**Document section**
---

Findings

Noted

The notion that there is considerable disagreement among credible scientists about the reality of human-caused climate change is widely held, but wrong. In an analysis of a national survey of nearly 800 US adults, environment school researcher Anthony Leiserowitz and his colleagues found that 66 percent of respondents did not understand that there is very broad consensus in the scientific community about global warming. The results were reported in Nature Climate Change.

Medical school immunobiologist Kevan C. Herold and his team have developed a novel method that detects the destruction of beta cells in the pancreas—the hallmark of type 1 diabetes—long before the disease becomes obvious. Herold’s innovation, so far demonstrated only in prediabetic mice, involves measuring a biomarker created early enough in the disease process that doctors might be able to combat the cell destruction in humans before it progresses too far. The research appears online in the Proceedings of the National Academy of Sciences.

---

**Dataset entries**

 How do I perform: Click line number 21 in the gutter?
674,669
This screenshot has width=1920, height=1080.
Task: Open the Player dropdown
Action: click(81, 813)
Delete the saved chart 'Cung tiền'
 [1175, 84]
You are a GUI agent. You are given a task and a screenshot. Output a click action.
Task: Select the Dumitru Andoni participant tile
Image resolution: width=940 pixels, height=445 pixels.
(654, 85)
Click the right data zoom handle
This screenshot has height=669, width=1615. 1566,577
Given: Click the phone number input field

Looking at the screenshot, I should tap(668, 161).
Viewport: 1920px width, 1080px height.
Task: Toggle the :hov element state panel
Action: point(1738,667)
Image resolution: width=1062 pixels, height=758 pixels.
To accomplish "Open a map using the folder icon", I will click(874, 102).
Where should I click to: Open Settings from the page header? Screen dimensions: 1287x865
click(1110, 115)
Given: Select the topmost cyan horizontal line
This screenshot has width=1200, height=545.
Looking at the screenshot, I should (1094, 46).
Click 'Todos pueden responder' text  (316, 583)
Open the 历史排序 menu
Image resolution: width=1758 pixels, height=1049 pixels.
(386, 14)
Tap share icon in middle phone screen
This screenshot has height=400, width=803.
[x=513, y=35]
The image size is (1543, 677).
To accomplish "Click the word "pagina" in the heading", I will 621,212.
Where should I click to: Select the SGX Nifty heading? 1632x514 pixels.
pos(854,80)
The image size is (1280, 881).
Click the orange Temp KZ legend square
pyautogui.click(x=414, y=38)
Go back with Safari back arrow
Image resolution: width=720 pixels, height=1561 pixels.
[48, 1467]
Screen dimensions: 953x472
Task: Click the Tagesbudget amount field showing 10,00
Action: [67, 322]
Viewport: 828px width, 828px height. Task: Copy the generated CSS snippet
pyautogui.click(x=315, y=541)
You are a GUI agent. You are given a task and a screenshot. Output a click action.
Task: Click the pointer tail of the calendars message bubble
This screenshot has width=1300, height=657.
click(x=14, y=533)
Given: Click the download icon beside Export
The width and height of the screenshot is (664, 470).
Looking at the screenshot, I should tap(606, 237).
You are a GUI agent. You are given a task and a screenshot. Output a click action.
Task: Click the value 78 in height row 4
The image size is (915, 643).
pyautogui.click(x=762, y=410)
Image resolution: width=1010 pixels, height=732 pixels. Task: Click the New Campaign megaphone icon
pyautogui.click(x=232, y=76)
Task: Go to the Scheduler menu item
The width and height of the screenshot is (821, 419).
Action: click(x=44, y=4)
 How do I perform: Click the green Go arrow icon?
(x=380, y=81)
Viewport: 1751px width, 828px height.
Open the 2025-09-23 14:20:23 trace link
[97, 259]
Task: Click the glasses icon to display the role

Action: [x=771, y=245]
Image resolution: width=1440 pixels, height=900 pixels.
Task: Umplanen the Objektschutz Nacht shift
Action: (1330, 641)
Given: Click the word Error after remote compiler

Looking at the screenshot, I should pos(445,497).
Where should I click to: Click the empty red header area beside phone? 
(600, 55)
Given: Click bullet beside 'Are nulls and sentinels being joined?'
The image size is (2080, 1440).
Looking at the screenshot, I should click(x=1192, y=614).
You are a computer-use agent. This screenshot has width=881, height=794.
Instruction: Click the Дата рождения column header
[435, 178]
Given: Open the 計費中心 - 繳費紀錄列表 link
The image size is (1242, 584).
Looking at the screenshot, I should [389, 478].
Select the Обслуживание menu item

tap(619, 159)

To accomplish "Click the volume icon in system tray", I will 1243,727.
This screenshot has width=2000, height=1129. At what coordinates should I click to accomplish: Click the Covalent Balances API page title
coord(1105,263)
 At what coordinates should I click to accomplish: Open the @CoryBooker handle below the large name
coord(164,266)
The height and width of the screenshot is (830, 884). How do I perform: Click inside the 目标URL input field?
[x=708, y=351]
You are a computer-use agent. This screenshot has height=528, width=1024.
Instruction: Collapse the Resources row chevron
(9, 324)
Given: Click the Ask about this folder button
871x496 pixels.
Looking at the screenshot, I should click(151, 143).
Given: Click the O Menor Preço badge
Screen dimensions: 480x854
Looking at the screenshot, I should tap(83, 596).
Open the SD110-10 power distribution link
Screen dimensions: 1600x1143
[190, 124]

---

**Exercise set**
**A.** Print the part of the research findings from "Medical school immunobiologist" through "Academy of Sciences.".
**B.** Decide whether each statement agrees with the research findings, and support each yes or no with the deciding words quoted from the text. (i) The climate survey covered nearly 800 US adults. (ii) Herold's method for detecting beta-cell destruction has been demonstrated in humans. (iii) The climate survey results were reported in the Proceedings of the National Academy of Sciences.

**Solutions to each task**
**A.**
Medical school immunobiologist Kevan C. Herold and his team have developed a novel method that detects the destruction of beta cells in the pancreas—the hallmark of type 1 diabetes—long before the disease becomes obvious. Herold’s innovation, so far demonstrated only in prediabetic mice, involves measuring a biomarker created early enough in the disease process that doctors might be able to combat the cell destruction in humans before it progresses too far. The research appears online in the Proceedings of the National Academy of Sciences.

**B.**
(i) Yes: "a national survey of nearly 800 US adults"
(ii) No: "so far demonstrated only in prediabetic mice"
(iii) No: "The results were reported in Nature Climate Change."